Exact copy, pictures excluded: print the lines from the one with "Screen dimensions: 530x462" through the final line of the records.

─── MATERIAL FOR THIS TASK

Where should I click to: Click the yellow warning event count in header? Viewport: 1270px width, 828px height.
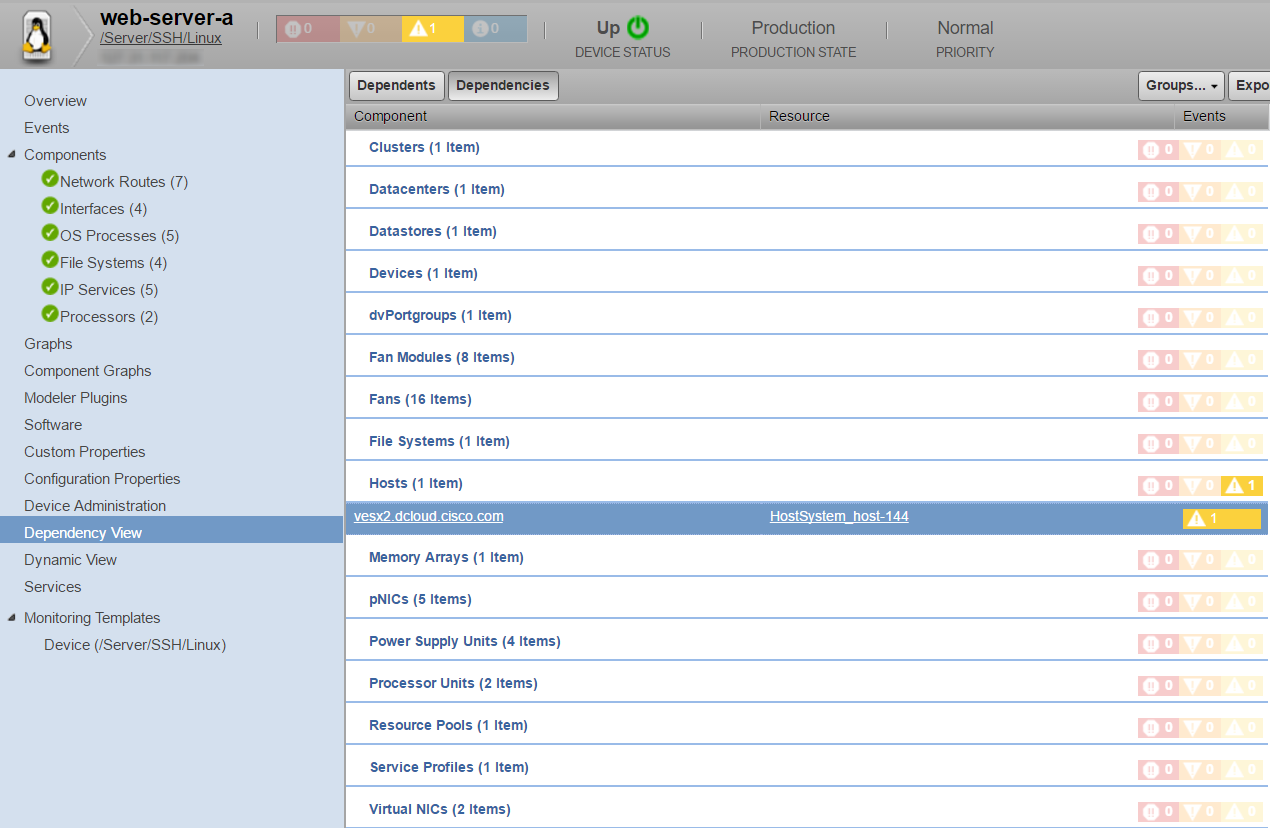(432, 29)
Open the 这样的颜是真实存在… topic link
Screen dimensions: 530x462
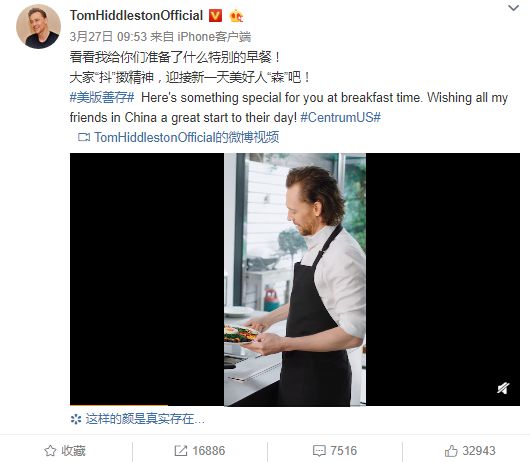pos(145,419)
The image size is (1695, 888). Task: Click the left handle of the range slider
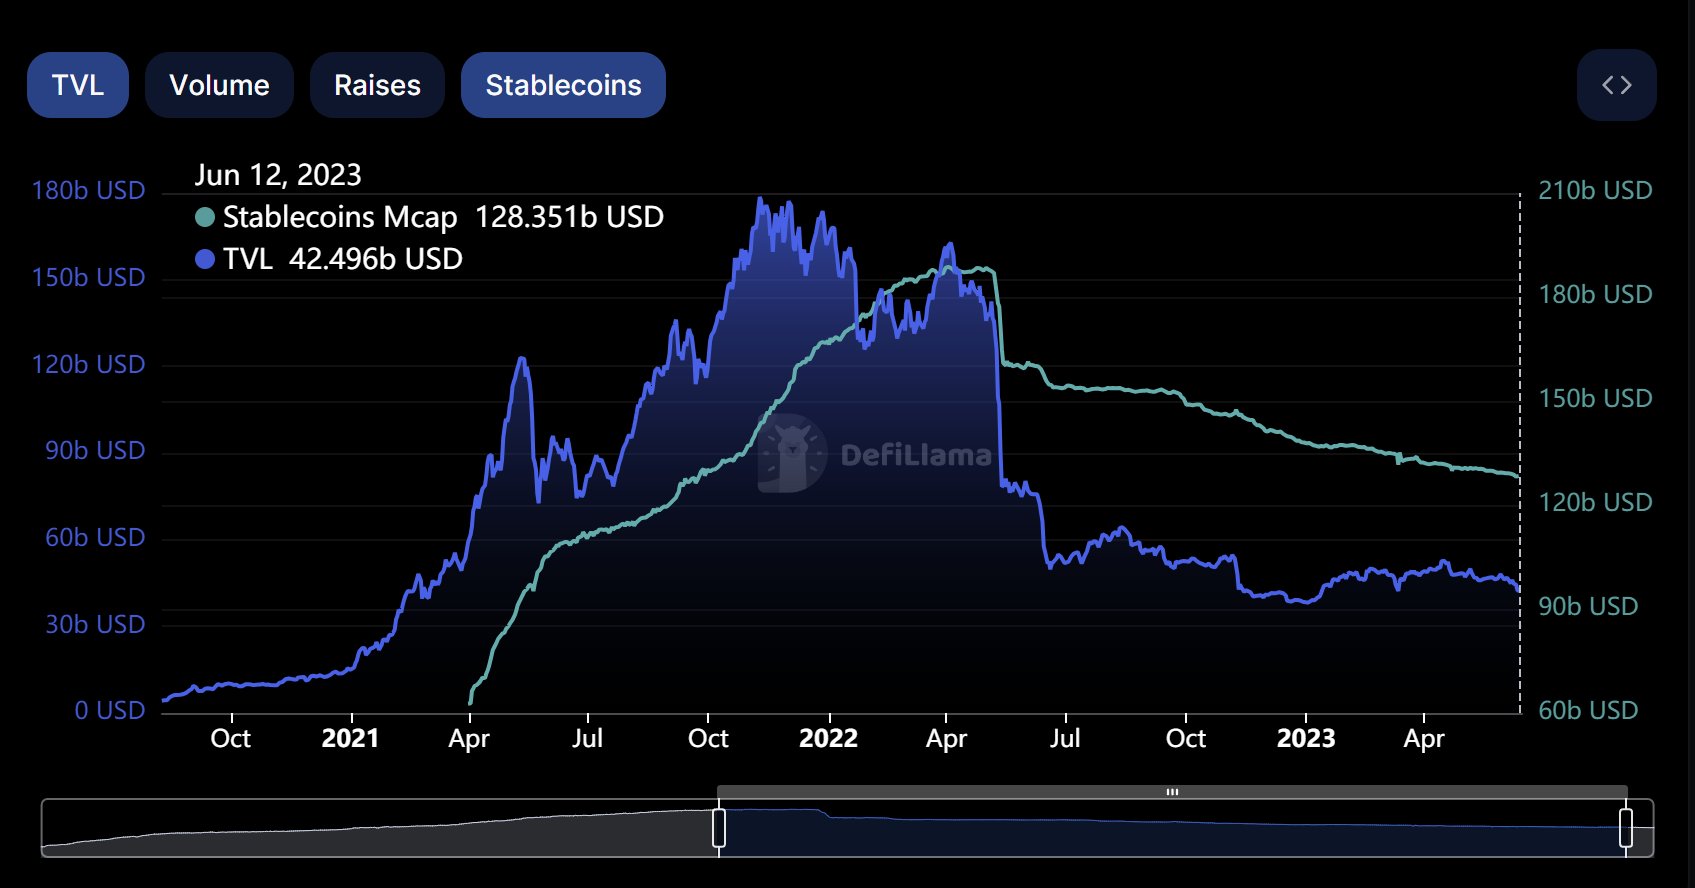point(718,828)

──────

**SOLUTION FOR THIS PROBLEM**
Screen dimensions: 530x462
pos(145,419)
The image size is (1695, 888). Task: Click the left handle of the range slider
point(718,828)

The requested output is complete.